Il 3 dicembre si celebra la Giornata delle Persone con disabilità, istituita dall'Onu per promuovere i diritti e il benessere delle persone con disabilità. La Giornata mira anche ad aumentare la consapevolezza verso la comprensione dei problemi connessi alla disabilità. Si vuole pertanto sottolineare la necessità di abbattere tutti i pregiudizi culturali e garantire l'inclusione delle persone con disabilità nei processi decisionali che le riguardano e la loro partecipazione attiva nella vita sociale, economica e politica. L'inclusione non è solo un diritto, ma anche una responsabilità condivisa.
Tutte le persone, indipendentemente dalle loro condizioni, devono partecipare pienamente per migliorare i servizi e promuovere politiche che mettano al centro la dignità e l'uguaglianza.
Il 3 dicembre invita tutti a riflettere e ad agire per un mondo più giusto, in cui i disabili siano protagonisti del cambiamento con pari opportunità.
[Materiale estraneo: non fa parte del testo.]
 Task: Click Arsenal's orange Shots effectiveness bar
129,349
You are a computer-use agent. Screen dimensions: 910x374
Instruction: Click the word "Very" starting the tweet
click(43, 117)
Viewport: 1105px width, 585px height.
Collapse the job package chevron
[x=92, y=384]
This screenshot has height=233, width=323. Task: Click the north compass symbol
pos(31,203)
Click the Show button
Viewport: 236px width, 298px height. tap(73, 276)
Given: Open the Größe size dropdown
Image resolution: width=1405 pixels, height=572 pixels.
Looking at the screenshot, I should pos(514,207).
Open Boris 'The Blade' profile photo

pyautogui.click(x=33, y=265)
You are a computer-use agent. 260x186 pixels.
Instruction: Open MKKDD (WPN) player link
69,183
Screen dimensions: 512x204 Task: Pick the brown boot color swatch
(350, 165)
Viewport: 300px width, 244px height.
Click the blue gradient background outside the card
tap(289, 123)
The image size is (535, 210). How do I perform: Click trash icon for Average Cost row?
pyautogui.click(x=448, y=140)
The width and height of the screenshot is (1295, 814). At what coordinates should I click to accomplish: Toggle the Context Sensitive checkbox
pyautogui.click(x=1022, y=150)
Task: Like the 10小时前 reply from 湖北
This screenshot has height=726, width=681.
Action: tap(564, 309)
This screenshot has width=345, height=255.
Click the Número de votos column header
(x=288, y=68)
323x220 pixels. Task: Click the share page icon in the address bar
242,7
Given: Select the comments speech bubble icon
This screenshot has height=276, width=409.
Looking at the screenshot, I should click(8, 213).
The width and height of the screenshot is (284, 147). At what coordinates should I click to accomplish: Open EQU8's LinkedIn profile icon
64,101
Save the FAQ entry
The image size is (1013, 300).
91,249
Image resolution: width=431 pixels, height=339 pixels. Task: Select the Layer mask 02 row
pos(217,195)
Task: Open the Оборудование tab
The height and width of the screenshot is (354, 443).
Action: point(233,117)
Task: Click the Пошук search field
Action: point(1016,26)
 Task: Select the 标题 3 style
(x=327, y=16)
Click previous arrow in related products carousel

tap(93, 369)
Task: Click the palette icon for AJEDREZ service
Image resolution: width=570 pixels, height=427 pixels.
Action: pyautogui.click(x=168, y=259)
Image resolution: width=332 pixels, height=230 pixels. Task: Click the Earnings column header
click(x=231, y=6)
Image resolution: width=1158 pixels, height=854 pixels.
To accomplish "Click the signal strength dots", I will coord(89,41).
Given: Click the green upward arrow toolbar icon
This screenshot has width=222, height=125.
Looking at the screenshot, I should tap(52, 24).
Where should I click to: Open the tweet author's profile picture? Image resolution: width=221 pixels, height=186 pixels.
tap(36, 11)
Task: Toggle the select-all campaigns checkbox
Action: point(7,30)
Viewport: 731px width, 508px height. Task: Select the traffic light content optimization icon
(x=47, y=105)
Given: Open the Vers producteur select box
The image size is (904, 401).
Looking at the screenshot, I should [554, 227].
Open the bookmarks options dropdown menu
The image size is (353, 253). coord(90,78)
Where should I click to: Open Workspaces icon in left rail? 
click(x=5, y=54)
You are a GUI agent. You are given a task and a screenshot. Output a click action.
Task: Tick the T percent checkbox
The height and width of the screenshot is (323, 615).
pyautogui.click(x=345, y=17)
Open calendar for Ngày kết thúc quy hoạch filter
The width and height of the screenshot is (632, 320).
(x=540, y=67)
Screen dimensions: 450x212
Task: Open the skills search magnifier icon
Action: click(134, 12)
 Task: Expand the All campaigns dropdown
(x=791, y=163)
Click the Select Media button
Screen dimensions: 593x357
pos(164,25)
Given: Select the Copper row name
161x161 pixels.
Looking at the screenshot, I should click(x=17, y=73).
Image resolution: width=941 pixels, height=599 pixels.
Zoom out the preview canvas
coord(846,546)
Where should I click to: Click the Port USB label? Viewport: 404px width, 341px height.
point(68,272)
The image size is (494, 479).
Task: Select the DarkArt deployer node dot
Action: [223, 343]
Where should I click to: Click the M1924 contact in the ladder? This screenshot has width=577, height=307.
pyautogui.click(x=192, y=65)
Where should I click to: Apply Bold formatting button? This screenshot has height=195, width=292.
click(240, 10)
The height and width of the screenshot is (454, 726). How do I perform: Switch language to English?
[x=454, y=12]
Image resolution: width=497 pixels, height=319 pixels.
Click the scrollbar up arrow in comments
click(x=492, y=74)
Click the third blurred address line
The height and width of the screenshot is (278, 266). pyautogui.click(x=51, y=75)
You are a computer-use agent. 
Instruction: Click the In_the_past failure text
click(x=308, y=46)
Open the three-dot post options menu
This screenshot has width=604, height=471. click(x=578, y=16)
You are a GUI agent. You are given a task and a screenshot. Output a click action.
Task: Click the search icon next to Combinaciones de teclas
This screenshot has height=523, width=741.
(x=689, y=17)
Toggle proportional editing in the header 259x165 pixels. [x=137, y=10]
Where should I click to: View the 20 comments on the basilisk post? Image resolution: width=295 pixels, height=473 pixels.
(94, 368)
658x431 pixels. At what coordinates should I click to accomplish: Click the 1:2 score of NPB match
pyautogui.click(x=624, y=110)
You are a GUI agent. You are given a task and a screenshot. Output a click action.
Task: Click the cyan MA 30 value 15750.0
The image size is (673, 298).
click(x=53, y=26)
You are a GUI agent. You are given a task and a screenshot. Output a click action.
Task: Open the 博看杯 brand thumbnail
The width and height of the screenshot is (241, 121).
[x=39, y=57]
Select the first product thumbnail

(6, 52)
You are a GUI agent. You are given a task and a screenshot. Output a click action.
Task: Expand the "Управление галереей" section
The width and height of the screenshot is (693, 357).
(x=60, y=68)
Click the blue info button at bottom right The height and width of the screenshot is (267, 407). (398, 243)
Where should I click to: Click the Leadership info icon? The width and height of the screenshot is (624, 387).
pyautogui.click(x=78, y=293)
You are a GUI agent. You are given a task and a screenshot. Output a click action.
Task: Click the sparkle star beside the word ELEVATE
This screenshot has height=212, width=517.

Diviene indispensabile perciò eliminare le tre principali barriere che limitano e non permettono di facilitare i movimenti delle persone disabili:
- Le barriere fisiche: si tratta di ostacoli fisici che impediscono il movimento, come gradini, scale, dislivelli, porte strette e spazi di manovra insufficienti. L'obiettivo è rendere gli spazi fisicamente accessibili a tutti.
- Le barriere all'uso: sono ostacoli che non permettano l'uso sicuro e conveniente degli edifici, come l'assenza di servizi igienici accessibili e la presenza di elementi difficili da usare a causa di altezza o posizione.
- Le barriere senso-percepite: queste barriere riguardano la mancanza di segnaletica e ausili che assistono le persone con disabilità visive e uditive. Esempi includono semafori privi di segnalazioni acustiche, parapetti che ostruiscono la visuale e la mancanza di informazioni: i Braille o formati tattili.